With the announcement that a new iteration of the series is in the works, let’s take a look at a few features we would love to see in a new BioShock game.
A Fresh Setting
The first two games in the trilogy are set in the sunken city of Rapture. Rapture was once a proud utopian Objectivist state pulled straight from Ayn Rand’s psyche, but during the timeframe that the games are set in, it is now a leaking and nightmarish playground for the monstrous Splicers.
Infinite’s flying city of Columbia was a similarly intriguing setting. It exchanged the Libertarian values of Rapture for a hyper-Capitalist, not to mention uber-racist and ultra-nationalist, take on the turn of the century American values (complete with literal founder worship).
But, fascinating though these settings might be, I think I’ve seen enough of them.

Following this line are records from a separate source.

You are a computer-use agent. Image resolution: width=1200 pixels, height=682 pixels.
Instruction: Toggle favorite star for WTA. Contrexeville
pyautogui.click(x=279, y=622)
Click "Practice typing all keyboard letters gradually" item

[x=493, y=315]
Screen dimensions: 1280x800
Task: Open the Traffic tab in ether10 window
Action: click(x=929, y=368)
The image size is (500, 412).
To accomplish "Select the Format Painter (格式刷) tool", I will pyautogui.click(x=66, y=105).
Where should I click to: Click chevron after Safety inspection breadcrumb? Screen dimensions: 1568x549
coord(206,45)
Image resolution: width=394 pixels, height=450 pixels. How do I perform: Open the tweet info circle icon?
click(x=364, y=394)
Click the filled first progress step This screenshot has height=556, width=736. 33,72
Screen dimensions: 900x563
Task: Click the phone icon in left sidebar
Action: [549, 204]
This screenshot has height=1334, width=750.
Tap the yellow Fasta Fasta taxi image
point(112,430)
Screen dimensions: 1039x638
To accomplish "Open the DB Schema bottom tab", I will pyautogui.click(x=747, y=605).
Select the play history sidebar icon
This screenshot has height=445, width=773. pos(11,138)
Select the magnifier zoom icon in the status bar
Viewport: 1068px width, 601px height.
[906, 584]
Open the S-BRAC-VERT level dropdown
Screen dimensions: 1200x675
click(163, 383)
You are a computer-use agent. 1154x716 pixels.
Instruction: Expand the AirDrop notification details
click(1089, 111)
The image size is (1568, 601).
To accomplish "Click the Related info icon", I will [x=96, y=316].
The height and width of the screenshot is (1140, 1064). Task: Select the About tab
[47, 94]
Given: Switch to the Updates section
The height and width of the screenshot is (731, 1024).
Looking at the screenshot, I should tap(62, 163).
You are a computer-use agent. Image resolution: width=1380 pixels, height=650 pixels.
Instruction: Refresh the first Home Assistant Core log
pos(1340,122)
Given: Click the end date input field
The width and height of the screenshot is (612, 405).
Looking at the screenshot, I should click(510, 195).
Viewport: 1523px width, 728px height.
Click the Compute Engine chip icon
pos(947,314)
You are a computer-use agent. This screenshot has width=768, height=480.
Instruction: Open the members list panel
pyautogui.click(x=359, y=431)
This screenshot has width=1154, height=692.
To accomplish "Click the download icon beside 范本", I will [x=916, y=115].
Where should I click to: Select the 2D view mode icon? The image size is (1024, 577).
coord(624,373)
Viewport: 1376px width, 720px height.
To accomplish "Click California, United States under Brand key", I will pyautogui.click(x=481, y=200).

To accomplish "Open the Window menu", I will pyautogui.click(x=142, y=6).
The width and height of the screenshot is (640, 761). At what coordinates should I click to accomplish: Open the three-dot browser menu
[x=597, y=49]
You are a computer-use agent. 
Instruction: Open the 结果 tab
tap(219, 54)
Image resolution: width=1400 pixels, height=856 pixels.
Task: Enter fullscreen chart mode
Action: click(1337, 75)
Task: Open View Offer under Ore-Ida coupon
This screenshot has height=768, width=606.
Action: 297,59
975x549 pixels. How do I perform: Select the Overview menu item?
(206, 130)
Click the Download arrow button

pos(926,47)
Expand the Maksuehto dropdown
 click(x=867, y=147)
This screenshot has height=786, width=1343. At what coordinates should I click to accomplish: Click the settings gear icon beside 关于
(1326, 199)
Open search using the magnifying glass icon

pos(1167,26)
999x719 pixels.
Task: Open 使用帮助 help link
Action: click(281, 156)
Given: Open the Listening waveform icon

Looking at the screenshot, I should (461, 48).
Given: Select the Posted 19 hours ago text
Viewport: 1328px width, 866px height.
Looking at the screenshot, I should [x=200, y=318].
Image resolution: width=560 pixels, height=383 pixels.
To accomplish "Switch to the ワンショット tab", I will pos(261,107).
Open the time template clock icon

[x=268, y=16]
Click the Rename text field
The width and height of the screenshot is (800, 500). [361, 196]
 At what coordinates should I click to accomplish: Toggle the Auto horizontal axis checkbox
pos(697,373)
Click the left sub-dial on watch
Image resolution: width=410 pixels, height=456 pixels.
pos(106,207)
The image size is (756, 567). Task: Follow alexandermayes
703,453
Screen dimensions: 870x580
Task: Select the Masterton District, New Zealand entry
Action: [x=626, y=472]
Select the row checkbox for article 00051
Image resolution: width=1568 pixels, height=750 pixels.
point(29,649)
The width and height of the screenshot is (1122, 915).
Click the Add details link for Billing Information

Rapture, in particular, seems thoroughly mined, as we even returned there during Infinite’s DLC.
And although Infinite’s cosmology has seemingly painted the series into a certain narrative conceit, (“There’s always a lighthouse. There’s always a man, there’s always a city”), even within the confines of those parameters, there is still plenty of room to explore humanities worst excesses, something BioShock has been doing since the very beginning.
How about an underground Socialist paradise, or a Communist state floating freely in the stars? After all, it’s in the aftermath of grand ideals that these games take place.